Thanks everyone for the replies.
Jiahao: Thanks especially for the pointer to MAX_TYPE_DEPTH. This is
exactly what I hit, and now I'm trying to learn what its consequences are.
I appreciate the need for constraints to keep type inference efficient, but
I'm not sure why what I am doing is running up against them. The root
problem seems to be at the level of T5's constructor. With the same type
hierarchy as in the original post, constructing a T4 is not a problem.
*julia> **@code_warntype T4(T3(T2(T1{Float64}())))*
Variables:
x::T3{T2{T1{Float64}}}
Body:
begin
return $(Expr(:new, T4{T3{T2{T1{Float64}}}},
:(x::T3{T2{T1{Float64}}})))
end::T4{T3{T2{T1{Float64}}}}
But constructing a T5 is a problem, even if I tell the compiler exactly
what kind of T5 I am constructing.
*julia> **t4 = T4(T3(T2(T1{Float64}())));*
*julia> **@code_warntype T5(t4)*
Variables:
x::T4{T3{T2{T1{Float64}}}}
Body:
begin
return ((top(apply_type))(T5,T)
*::Type{_<:T5{T<:T4{T<:T3{T<:T2{T<:T1{I<:Number}}}}}}*
)(x::T4{T3{T2{T1{Float64}}}})*::T5{T<:T4{T<:T3{T<:T2{T<:T1{I<:Number}}}}}*
end*::T5{T<:T4{T<:T3{T<:T2{T<:T1{I<:Number}}}}}*
*julia> **@code_warntype T5{T4{T3{T2{T1{Float64}}}}}(t4)*
Variables:
#s2::Type{T5{T4{T3{T2{T1{Float64}}}}}}
x::T4{T3{T2{T1{Float64}}}}
Body:
begin
return $(Expr(:new,
:((top(apply_type))((top(getfield))(Main,:T5)::Type{T5{T<:T4{T<:T3{T<:T2{T<:T1{I<:Number}}}}}},T)::Type{_<:T5{T<:T4{T<:T3{T<:T2{T<:T1{I<:Number}}}}}}),
:(x::T4{T3{T2{T1{Float64}}}})))
end*::T5{T<:T4{T<:T3{T<:T2{T<:T1{I<:Number}}}}}*
I would have thought in this last case there was nothing left to infer. Is
this last case expected behavior? Is there a way to construct a T5 such
that the type is known to the type inference system? (Without bumping up
MAX_TYPE_DEPTH; I'd like to learn to live within the default limits!)

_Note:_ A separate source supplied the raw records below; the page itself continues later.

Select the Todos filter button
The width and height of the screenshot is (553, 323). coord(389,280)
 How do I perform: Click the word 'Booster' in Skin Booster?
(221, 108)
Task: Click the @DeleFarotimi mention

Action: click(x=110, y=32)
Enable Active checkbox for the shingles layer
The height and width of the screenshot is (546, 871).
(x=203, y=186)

Without delving too far into inference.jl, I had worried that maybe type
inference just punts when it encounters types exceeding MAX_TYPE_DEPTH.
But that seems to be not true. The functions I've attempted seems to
reason along happily about T5's once they are constructed. Here's a
trivial example.
*julia> **function id(x::T5) x end*
*id (generic function with 1 method)*
*julia> **t5 = T5(t4);*
*julia> **@code_warntype id(t5)*
Variables:
x::T5{T4{T3{T2{T1{Float64}}}}}
Body:
begin # none, line 1:
return x::T5{T4{T3{T2{T1{Float64}}}}}
end::T5{T4{T3{T2{T1{Float64}}}}}
More interesting examples require modifying the types in the hierarchy so
that they are more complex, but the few things I've tried (without pushing
too hard) seem ok, once a T5 is in hand.
Anyway, in practice I find I use the idiom
abstract AbstractClass
type C{A<:AbstractClass}
x::A
more fields....
end
so that the explicit type of field x is known if the type of C is known.
But if I understand the above correctly, it seems that C's constructor is
not type stable, in the sense that there are constructors for kinds of C's
such that the return type is not known to the type system, even when all
the argument types to the constructor are known. Is this correct?